Following the eruption of a crisis in the Gulf in late February 2026, QatarEnergy declared force majeure on LNG cargo supplies. To mitigate the shortage, the National Coordination and Management Council decided to provide indigenous gas to LNG power plants from April to June 2026. Sui Northern Gas Pipelines Ltd (SNGPL) redirected 48 million cubic feet per day (mmcfd) of gas from CNG stations in Khyber-Pakhtunkhwa to meet power sector needs.

The indigenous gas was supplied to tackle extensive electricity load-shedding in April and May 2026 across the country.

Tariff proposals and concerns

The Oil and Gas Regulatory Authority (Ogra) had set the standard re-gasified LNG (RLNG) sale price at $12.4913 (Rs3,498) per million British thermal units (mmBtu) for March 2026, which increased to $15.6237 (Rs4,375) per mmBtu for May 2026. The Power Division argued that applying the standard RLNG tariff on indigenous gas supplied from April to June 2026 would force power plants to file for upward fuel charges adjustment of Rs0.5 to Re1 per kWh, raising consumer tariffs.

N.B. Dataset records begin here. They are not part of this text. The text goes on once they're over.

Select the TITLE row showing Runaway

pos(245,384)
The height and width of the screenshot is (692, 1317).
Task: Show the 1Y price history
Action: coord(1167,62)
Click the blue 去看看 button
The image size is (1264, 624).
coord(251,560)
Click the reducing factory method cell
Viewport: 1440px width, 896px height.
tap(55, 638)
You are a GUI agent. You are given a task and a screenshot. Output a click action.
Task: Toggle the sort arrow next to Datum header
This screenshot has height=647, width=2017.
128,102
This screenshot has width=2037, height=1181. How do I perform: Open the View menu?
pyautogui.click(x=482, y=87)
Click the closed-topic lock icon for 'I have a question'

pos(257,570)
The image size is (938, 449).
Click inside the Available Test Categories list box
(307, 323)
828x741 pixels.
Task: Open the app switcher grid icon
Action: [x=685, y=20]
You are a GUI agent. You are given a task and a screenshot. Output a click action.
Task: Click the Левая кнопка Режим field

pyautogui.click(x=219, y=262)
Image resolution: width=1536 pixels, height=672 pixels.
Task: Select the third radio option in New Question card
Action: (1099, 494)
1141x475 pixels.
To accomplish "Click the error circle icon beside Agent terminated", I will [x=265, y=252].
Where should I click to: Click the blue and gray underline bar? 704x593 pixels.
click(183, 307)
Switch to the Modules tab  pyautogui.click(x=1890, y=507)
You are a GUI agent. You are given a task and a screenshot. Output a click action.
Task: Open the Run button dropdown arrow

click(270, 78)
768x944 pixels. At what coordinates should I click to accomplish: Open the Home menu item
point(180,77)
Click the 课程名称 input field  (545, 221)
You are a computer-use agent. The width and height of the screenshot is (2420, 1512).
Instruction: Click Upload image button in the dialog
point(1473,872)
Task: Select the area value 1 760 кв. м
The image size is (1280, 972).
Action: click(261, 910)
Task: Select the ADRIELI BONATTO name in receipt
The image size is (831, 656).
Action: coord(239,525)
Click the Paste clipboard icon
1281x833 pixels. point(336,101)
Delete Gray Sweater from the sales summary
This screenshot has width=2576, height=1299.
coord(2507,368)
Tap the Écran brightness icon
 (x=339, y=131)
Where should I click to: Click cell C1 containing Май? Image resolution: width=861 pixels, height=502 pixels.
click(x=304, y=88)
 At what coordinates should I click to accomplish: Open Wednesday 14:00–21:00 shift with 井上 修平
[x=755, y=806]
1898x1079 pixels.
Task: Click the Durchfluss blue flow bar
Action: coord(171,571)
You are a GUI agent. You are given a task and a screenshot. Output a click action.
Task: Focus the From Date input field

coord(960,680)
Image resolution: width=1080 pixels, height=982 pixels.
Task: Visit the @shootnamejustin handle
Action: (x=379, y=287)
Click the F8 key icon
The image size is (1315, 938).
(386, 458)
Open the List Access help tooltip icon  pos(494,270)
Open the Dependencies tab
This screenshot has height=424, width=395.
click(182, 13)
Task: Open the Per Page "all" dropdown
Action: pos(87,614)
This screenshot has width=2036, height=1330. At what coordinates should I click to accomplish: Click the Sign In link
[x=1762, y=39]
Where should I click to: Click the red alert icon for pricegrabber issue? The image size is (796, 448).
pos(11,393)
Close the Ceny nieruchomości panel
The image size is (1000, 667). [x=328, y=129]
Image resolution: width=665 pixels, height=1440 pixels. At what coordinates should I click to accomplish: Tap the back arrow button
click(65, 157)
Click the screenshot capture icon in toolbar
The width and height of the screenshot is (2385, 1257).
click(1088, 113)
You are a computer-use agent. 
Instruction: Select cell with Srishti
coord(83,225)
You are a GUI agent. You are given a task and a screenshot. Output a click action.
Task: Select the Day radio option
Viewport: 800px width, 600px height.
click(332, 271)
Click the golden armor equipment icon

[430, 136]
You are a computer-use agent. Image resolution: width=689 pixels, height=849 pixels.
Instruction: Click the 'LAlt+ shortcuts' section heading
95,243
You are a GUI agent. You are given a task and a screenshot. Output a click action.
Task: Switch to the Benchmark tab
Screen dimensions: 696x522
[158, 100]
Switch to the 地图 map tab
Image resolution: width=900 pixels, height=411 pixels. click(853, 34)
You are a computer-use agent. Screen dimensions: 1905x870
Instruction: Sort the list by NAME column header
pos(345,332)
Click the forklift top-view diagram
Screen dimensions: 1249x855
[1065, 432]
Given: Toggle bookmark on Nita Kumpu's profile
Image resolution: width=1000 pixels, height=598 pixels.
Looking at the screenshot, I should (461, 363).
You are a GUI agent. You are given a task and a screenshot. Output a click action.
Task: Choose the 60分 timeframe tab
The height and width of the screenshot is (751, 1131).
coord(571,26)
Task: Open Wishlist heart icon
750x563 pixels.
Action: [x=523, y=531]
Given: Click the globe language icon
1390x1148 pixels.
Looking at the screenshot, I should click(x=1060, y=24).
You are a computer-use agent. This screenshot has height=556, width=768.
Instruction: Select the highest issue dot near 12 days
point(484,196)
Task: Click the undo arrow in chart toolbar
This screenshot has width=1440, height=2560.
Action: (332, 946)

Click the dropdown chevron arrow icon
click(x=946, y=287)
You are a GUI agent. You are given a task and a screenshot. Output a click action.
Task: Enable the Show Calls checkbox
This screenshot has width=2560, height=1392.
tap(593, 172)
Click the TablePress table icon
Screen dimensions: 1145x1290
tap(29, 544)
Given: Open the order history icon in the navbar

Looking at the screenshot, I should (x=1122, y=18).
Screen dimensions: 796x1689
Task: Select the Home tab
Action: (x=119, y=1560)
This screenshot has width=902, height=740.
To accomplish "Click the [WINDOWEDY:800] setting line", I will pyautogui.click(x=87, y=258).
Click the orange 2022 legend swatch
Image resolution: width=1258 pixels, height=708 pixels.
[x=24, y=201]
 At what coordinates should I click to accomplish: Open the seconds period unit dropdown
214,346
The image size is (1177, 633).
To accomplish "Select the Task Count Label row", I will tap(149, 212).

To avoid this, a meeting chaired by the prime minister decided that SNGPL should charge a lower price of Rs2,000/mmBtu for indigenous gas supplied to those plants, instead of the regular RLNG tariff. The National Coordination and Management Council reviewed the proposal in May 2026.

Circular debt warnings

The Petroleum Division cautioned that charging the lower price instead of the full RLNG tariff would prevent the sector from earning additional revenues and increase circular debt in the gas sector, which stood at Rs1.8 trillion (principal amount) as of December 2025. It also noted that a higher tariff would help SNGPL clear outstanding receivables against RLNG sales.

Ogra's review of estimated revenue requirement set SNGPL's average prescribed price at Rs1,853/mmBtu for FY26, subject to final settlement at year-end.

Regulatory framework

The Petroleum Division informed the ECC that the government had amended the Ogra Ordinance 2002 by adding a new section, allowing the regulator to issue monthly RLNG prices subject to policy guidelines. RLNG sales are ring-fenced from indigenous gas pricing unless explicitly diverted to domestic users, requiring recovery via price adjustments twice a year. All RLNG consumers are billed monthly based on Ogra-set prices according to federal policy.